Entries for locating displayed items
————
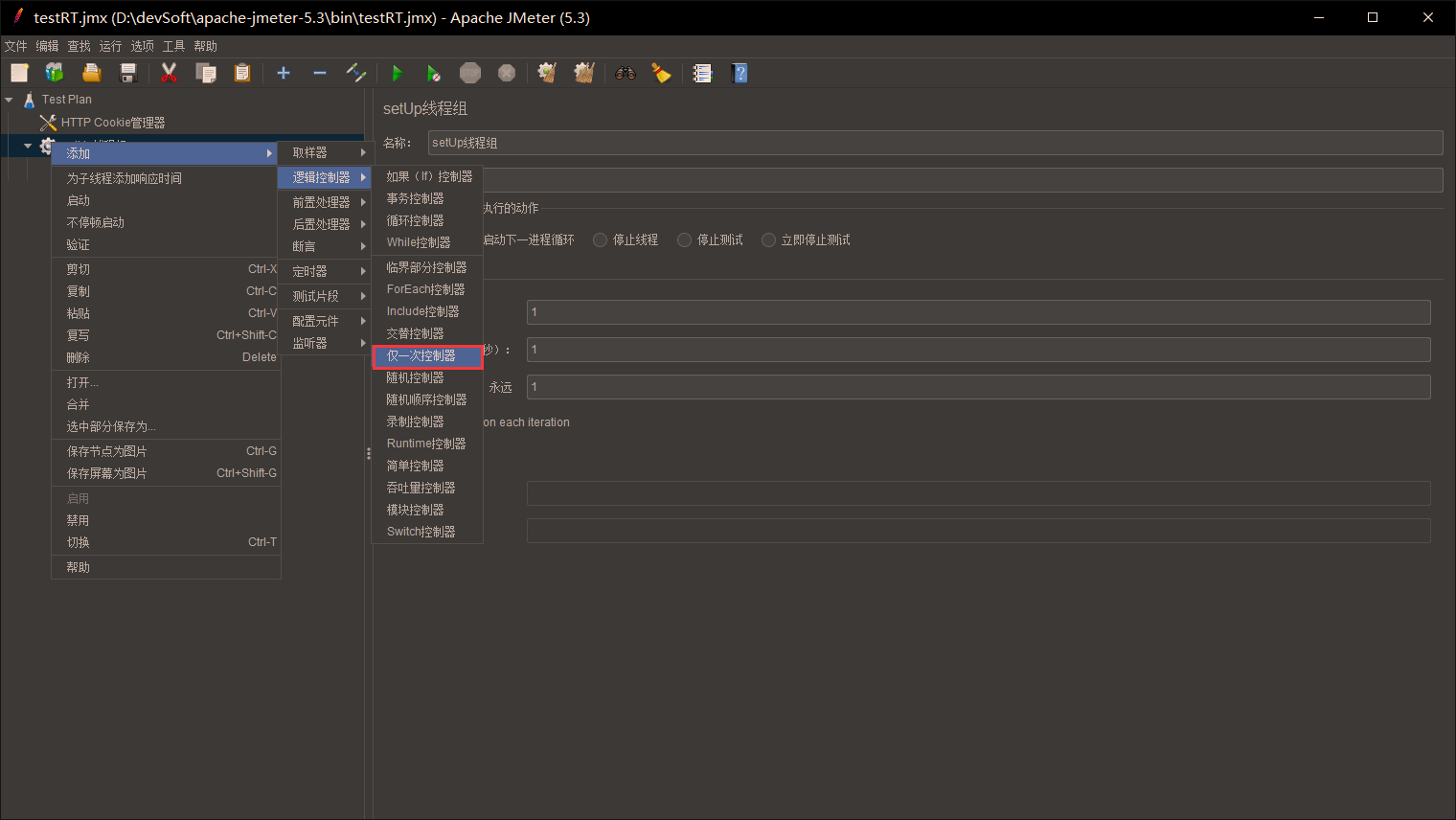This screenshot has width=1456, height=820.
Task: Open the search binoculars icon
Action: 626,72

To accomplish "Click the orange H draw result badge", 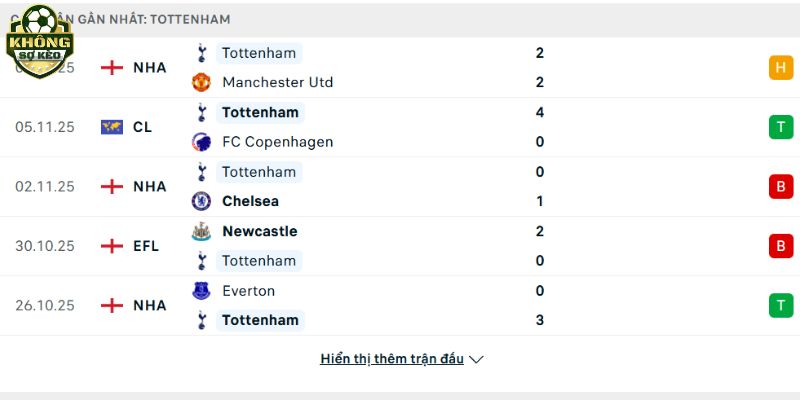I will pyautogui.click(x=780, y=68).
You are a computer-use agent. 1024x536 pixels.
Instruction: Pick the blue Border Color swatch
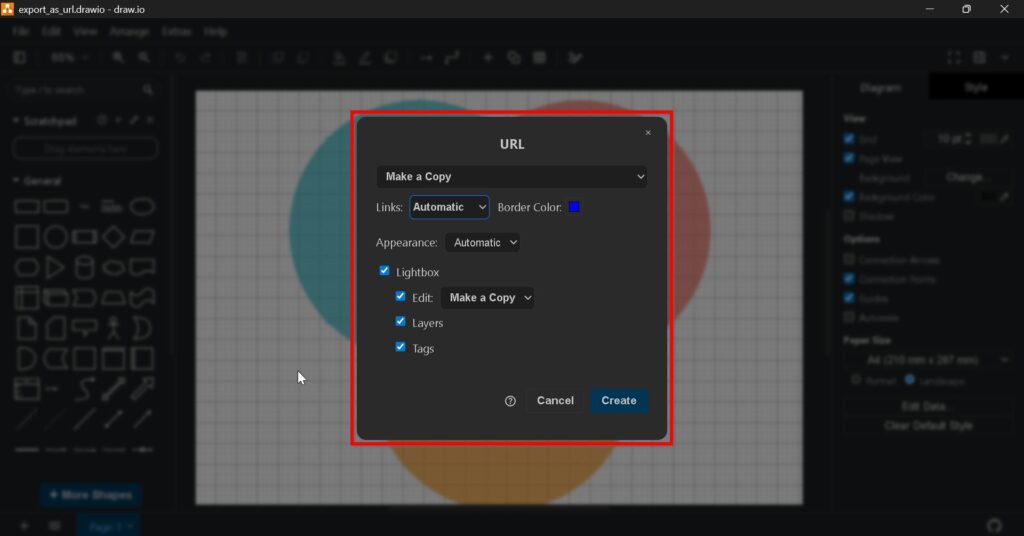pos(574,207)
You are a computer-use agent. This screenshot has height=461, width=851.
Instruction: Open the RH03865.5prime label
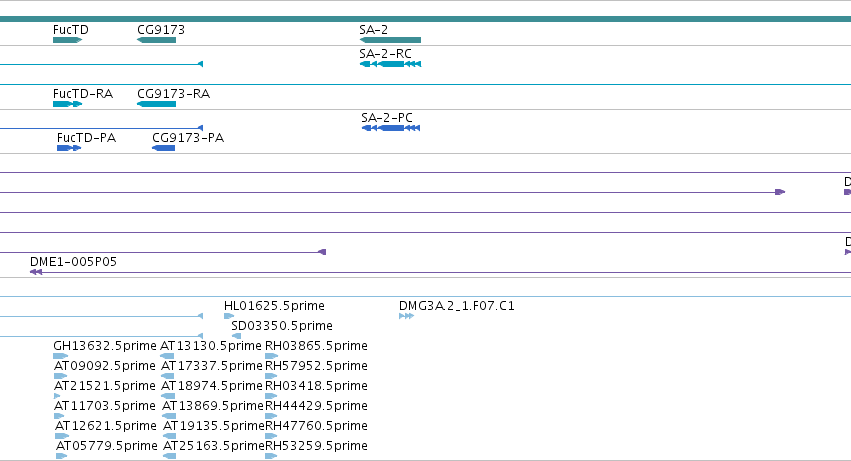(316, 346)
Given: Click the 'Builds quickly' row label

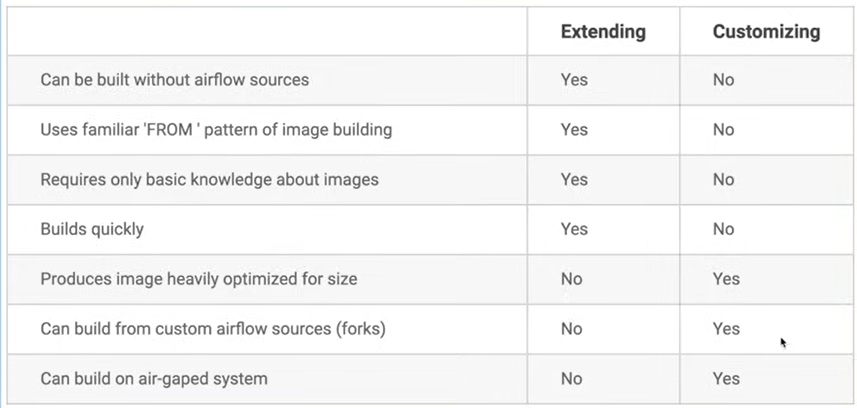Looking at the screenshot, I should pos(92,229).
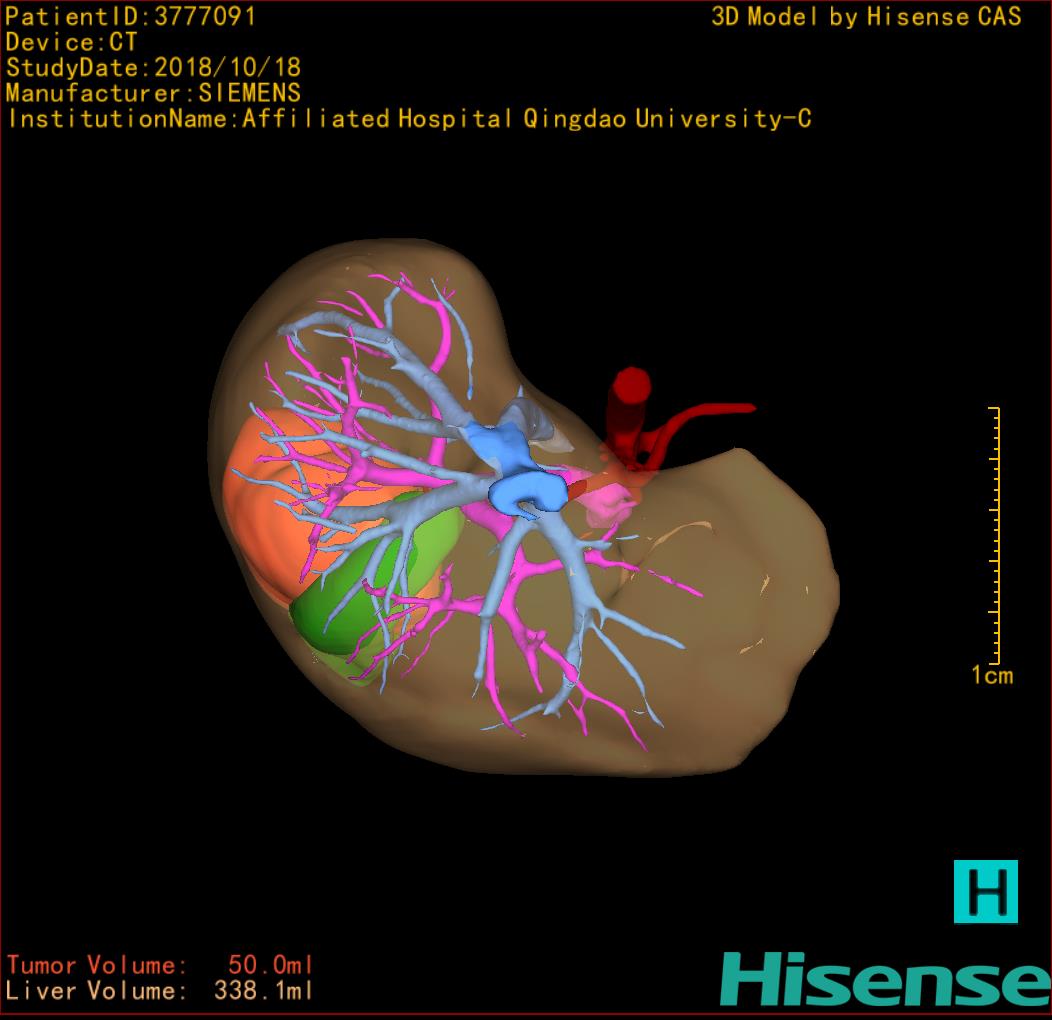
————
-- PROBLEM REQUIREMENTS --
Pick out every line of the entries above that contains the string "agent", counting only matches with the same capitalization.

-- ANSWER TO THE EXERCISE --
You are a computer-use agent. 1024x536 pixels.
You are a computer-use agent. This screenshot has height=461, width=851.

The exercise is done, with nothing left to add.